And how did we get to Godavari? Public transport. Public transport comes in three varieties in Nepal: the bus, the three-wheeled tuk-tuk (pictured above), and the microbus (pictured below). While the Nepalis brought all their equipment on the roofs of busses, we took the faster public transport variety: the microbus. The Toyota Hi-Ace, specifically, is popular in and around Kathmandu. For 7 rupees (USD0.10), you can get to the center of Kathmandu. For 10 rupees, you can get to Godavari. Each microbus has a definite route, but there's no overall map and the microbusses have no markings indicating their route. You have to listen to the kid hanging out the window when he shouts destinations. The same kid handles the fare and packing two more people into the bus, no matter how full it already is. Between the kid and the driver, they have a pretty good racket going. More manuverable than a bus, more get up and go than a tuk-tuk, the microbus is the fastest of the public transport options.

The Toyota Hi-Ace is, according to Toyota, a 14 passenger vehicle. Let's contexualize this. This thing is no bigger than a mid-nineties US best-seller: the Dodge Caravan. Not the Grand Caravan, the Carvan. Not the new Caravan, which got bigger and fatter like every other American vehicle and most Americans in the last 10 years. The mid-nineties Carvan. In fact, the Toyota Hi-Ace is narrower. Back home, if you want to transport 14 people, you get one of those 24-foot-long roll-over-specialist extended full-size vans. You would never put 14 people in a Dodge Caravan back home.

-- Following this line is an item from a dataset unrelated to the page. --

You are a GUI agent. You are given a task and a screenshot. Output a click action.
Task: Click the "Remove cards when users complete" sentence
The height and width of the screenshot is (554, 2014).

On the way to Godavari, I counted 25 people in the Hi-Ace, including the driver and the kid who handles the money. I thought this may be a distorting figure, what with all the small children, but on the way back, there were 23 people, none under 16. You could feel the rear suspension bottoming-out as we bounced onto the uneven dirt shoulder, later popping back onto the pavement while the 18-year-old microbus driver laid on the horn passing slower traffic on the blind mountain turns.


At 4:50 PM, isabel said...

This summer I spent some time on minibuses. Amazing how many people they can fit in there. The best time was when I'd been staying at this out of the way national park, in vietnam, and needed to first find someone to take me on their motorbike the 5km to the nearest paved road.

And then, standing on the side of the highway with the entire village, who had all come out to make sure I flagged down the correct bus to Hue, and that I didn't pay too much. Seriously, the whole village.

And then the microbus itself. They made room for me and my bag, which was very generous, since there were probably 15 people in there, including an old woman and her entire belongings. That's chickens and a pig, folks.

At 7:59 AM, Anonymous said...

William: I'm taking your good advise and posting my comments anonymouosly. This is so much easier. As I've told you before, I greatly enjoy reading your blog, as does your dad's accountant, lawyer, farm manager, farmers, et al. They are sincerely interested in what you're doing--and you write very well. It's quite "readable."

I especially want to comment regarding your report on "Public Transport." It reminded me so much of my two years in Paraguay in the Peace Corps. We too had microbuses, crowded with people, crazy wild drivers leaning on the horn almost constantly, and fare collectors hanging our the door shouting destinations and pushing two more people onto the bus.

We didn't have any three-wheeled public transport, but we did have big old buses, with wooden frames and very hard wooden seats. These too were slower and less expensive. It always reminded me of taking the "milk train" to Chicago. You stopped at practically every cross road, and you picked up not only people but whatever else they happened to be taking to town--chickens, pigs, fruits and vegetables--or bringing back home--kerosene for their stoves and lamps, big bags of flour or sugar, new TVs, whatever goods they had bought with their money made at the market.

Riding the bus was always an adventure, and almost always resulted in some new human/cultural story. When my folks and Aunt Georgia came to visit me in Paraguay, they always seemed to enjoyed their bus rides, and actually referred to them in their later years as the source of some of their best travel memories. When I was in Central Illinois in early November, Georgia and I actually laughed again about changing buses at two cross roads out in the middle of no-where somewhere in the middle of Paraguay. I had been there before and knew that many buses took these two roads, but I think all three of them thought we might stand out there in the hot sun until we finally collapsed and died of thirst.